Holik: “The Devils became uh you know, list, uh the top on um, came on the top of my list and um considering all the options and whatever it’s just worked out um I believe the right place for me and urr this time.” (The second half of the quote kind of sounds like all one word.)
– Rolston and Holik are followed by a segment about Marty chasing the all-time win record. Marty sounds genuinely disinterested in the actual process of chasing records, because he hates when winning isn’t about the team. He’s also probably done this often enough that he’s not going to argue that he sucks whenever he’s getting close to some personal milestone. The show then has some footage of Patrick Roy, with Marty voicing over about how good Roy was. We suspect they had to have Marty off-camera, because his entire spiel about Roy was said in air quotes.
– Next up? A state-of-the-organization interview with Lou. The picture sticks a bit early in Lou’s appearance, and the sound skips and buzzes; we decide it’s not the feed being wonky. That’s just Lou. On the disappointing performances of individual players last season, and Steve Cangialosi positing that the Rolston signing will cure everything, Lou has this to say: “You never look to one player to do something that other players should put the responsibility on [themselves for]. Any players who did not have the season that they are capable of having — and we did have a couple of players in that situation — it’s their responsibility to do that, and if they need another player to get them to do the things that they have to do, then we’ve got a problem.” Gionta: “Is it getting hot in here?” Patty: “Huh?”

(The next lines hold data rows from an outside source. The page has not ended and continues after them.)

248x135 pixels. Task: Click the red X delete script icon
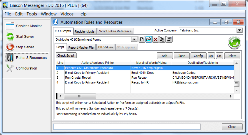tap(155, 39)
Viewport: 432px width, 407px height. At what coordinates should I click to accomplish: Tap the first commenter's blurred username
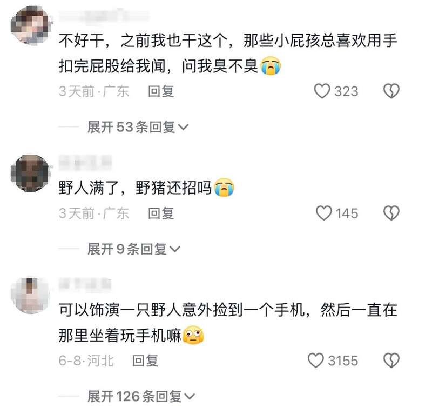(x=103, y=16)
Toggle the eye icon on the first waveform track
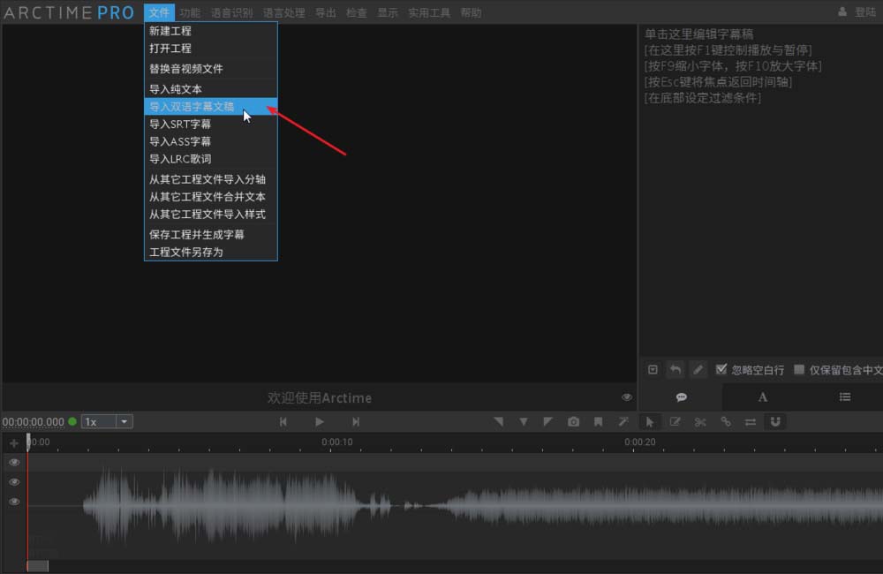This screenshot has height=574, width=883. pos(14,462)
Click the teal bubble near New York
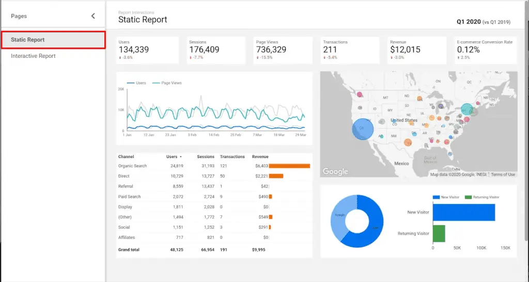 467,109
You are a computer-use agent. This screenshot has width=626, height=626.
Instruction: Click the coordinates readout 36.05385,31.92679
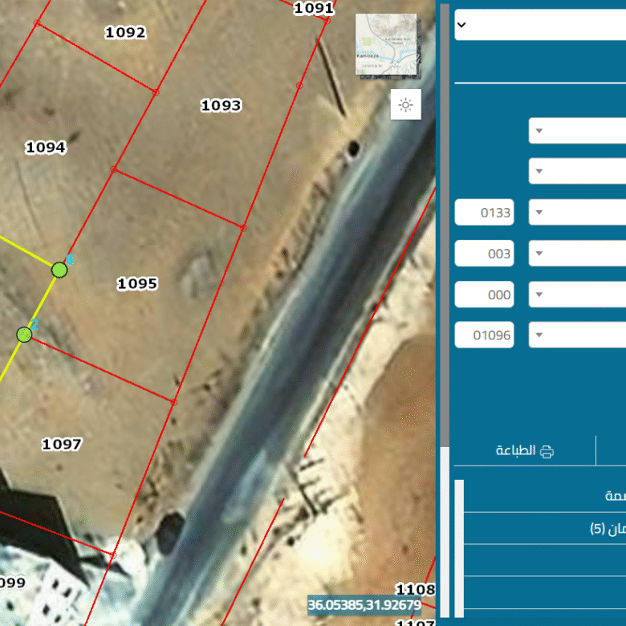(364, 604)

– Our next segment is about Rolston. Steve is talking about him as if he’s going to be the reason why the Devils will succeed this year. We suppose this means it’s okay if we blame him when they don’t. Anyway, Steve tells us how Rollie has the job now of centering the top line and “bringing out the best in Brian Gionta and Patrik Elias.” We wouldn’t wish that on anyone. This statement is followed by quick soundbits from Gionta, looking oblivious, and Patty, looking smugly like he’s thinking, “I’ve broken stronger men than Brian Rolston. Just ask Larry Robinson.” The segment concludes with Steve telling us that Langer and Rollie are opposite-handed shots, so “according to both players”, the Devils could have a five-forward PP this year. Schnookie cracks, “But according to Coach Sutter…” just as Pookie blurts, “And according to Zach Parise, there’s going to be a one-man PK unit this year.” And if the moon was made of green cheese, no one would ever be hungry again.
– Speaking of Sutter, he’s up next. And he’s not wearing a bowling shirt. Oh, and he did not spend his off-season becoming a dynamic interview subject. Zzzzzzzzzzzz… Boomer brings a little empathy exercise to the table, reminding us that the players are expected to listen to Sutter everyday. OK, we’ll let up on Patty and Gio just a teensy, tiny bit.
– We finally get to the end of Sutter’s segment, and lead out to commercial with Steve promising us a talk with Holik in the next segment. Pookie: “Don’t… talk to him.” Pause. “Don’t you know there are cute players you could be talking to?” To kick off his interview, Bobby tells us that true Devils fans care about how the team does, while petty small-minded “fans” care that he left the Devils to sign with the Rangers. (Steve, by the way, describes Holik’s tenure in New York as “uneventful”. We beg to differ. It was two years of Holik’s contract causing the lockout.) We would like to point out that we hated Holik long before he signed with the Rangers — it’s actually really easy to care about how the team does while still hating everything about him.
– We close with Steve and Dano discussing the state of the NHL. Dano thinks Rolston is bringing the Devils what they used to have in Jason Arnott. We hope he doesn’t mean that he’ll be prone to freak injuries. Dano also thinks Holik’s biggest impact on the team is going to be whipping Patty into shape off the ice. Travis is probably thinking, “Wait, this guy’s going to eat into my ice time just because Patty’s such a nutcase that he needs a personal handler?”
– And the close of the show includes a plug of the season opener, and nowhere in his pitch for Devils fans to be watching it does Steve mention that we’ll be at The Rawk in person that night. Hrmph. We guess we know now where we rate on Cagialosi’s radar.